Every year, thousands of people struggle with addiction. Audio drama and fiction podcasts are uniquely situated to show that struggle, and WGC’s Small Victories brings out the best in that fight. Marisol has to reconcile her old self-image with the person she wants to be. Creator Jade Madison Scott and director Nathan Gabriel cook up an experience where Mo McKynzie’s Marisol hops over the fourth wall and runs around reality. The conflict between interior and exterior selves reaches Biblical proportions and will make you re-think how to tackle conflicts.

Sound Detectives

LeVar Burton’s commitment to literacy and critical thinking skills strikes again with Sound Detectives. This kids and family show gives us a world that can only exist in an audio drama or fiction podcast. Detective Hunch and Audie The Ear examine sounds closely to determine their origins, showing the subtleties of how sound works. The bonus recurring segment, “Waxing On Ears,” teaches how ears process sound and how to keep ears safe and healthy. Burton produces and guest stars as a deeply conflicted version of himself. Not only is this show a great companion for car rides with kids, it’ll put a smile on your face while you notice real-world subtleties anew.

The Truth: Pariah

The audio drama and fiction podcast world suffered a major blow when Jonathan Mitchell closed the shutters on The Truth. Mitchell said, “​​We’re not sure if or when the show will return; we hope it does, but it will likely take a different form.” Pariah, a miniseries written by Tribeca Audio’s Davy Gardner, was a good place for The Truth to take a bow. 
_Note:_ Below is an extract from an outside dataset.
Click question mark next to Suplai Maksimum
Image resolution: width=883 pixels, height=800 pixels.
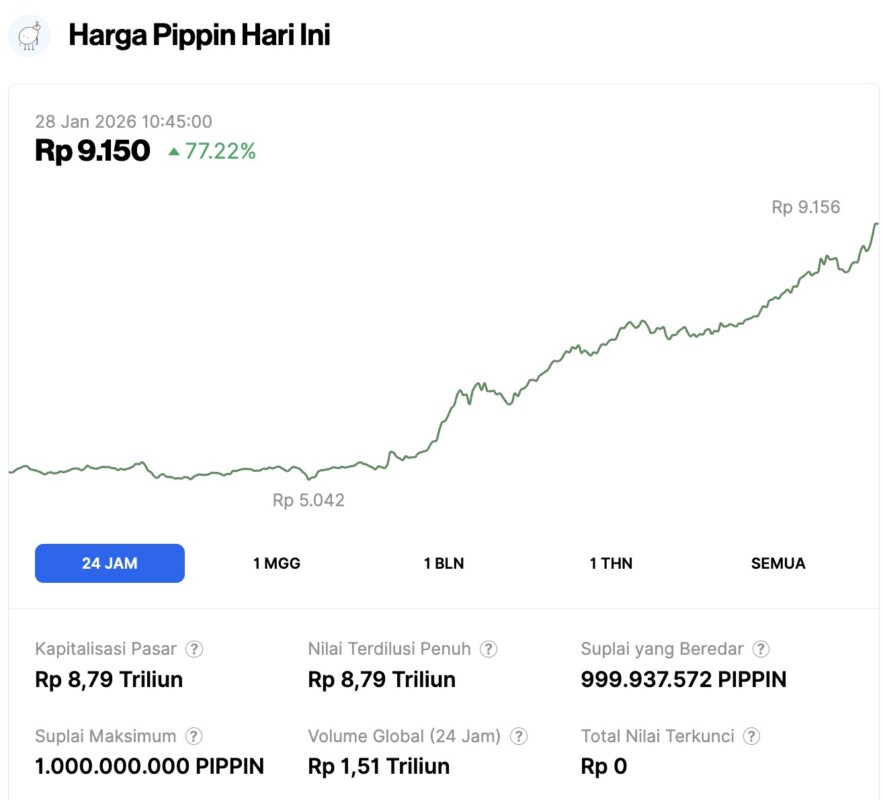[194, 736]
Performance art is a tough sell. At best, it’s sensationalist; at worst, it can destroy a career. In the case of Pariah, it’s lethal. When a woman is found dead in a performance art opening, an art critic is determined to find out why. On its surface, Pariah seems like a clever, hip, thoroughly modern murder mystery. But, the story’s points of view from different narrators explore secrets, alliances, and conflicts. The audience’s loyalties are nurtured in one episode, then yanked in the opposite direction in the next. Who is art really for, and why do people make or consume it? Who really benefits? Like The Truth, Pariah is a piece of art that will spark intrigue for a long time. 

Vanishment

Audio drama and fiction podcasts thrive when they tell stories in a way that can only exist as sound. Vanishment is a perfect example of what the medium can do. In “Don’t Let Your Mind Wander,” an experimental space mission goes awry when messages from different quantum realities overlap in time. Creator Richard Brooks assembled a team of independent audio drama stars to make a fiction podcast that will make you drop everything and pay attention to every layer. If you liked the movie Interstellar, this show is for you.

ZOINKS!

If you enjoy Scooby Doo, Nancy Drew, The Hardy Boys, Harriet The Spy, and Encyclopedia Brown, but wish teen detective stories included more psychological drama and neo-absurdism, ZOINKS! is your jam. On the surface of the story, Nolan Blackwell and her dog Casper explore an abandoned house, uncover corruption, and unmask the bad guys. Queen City Flash uses its considerable theater experience to layer internal monologue with external behaviors, showing what it means to ask tough questions and get comfortable with discomfort. You’ll hug your dog a little closer and never see scented lip balm the same way again.

The Best Audio Drama and Fiction Podcasts Can Make Your Chores Feel Like Adventures.

Some people say that they don’t have time to listen to podcasts, let alone audio drama and fiction. In his recent article, The 25 Hour Day, Tom Webster posited that podcast listening is “a way to grab five minutes to yourself, away from a screen, in those little pockets of time that we all know we have.” What if boring tasks could become opportunities for escape? It’d be like getting more time for yourself: an extra hour in your day.

Independent audio drama and fiction podcasts give you a world of ideas that you won’t find elsewhere. These shows ask tough questions, spark audiences’ imagination, and help you experience the world in a different way. To experience a new kind of curiosity and excitement, make it a point to follow and dig into more independent audio drama and fiction podcasts.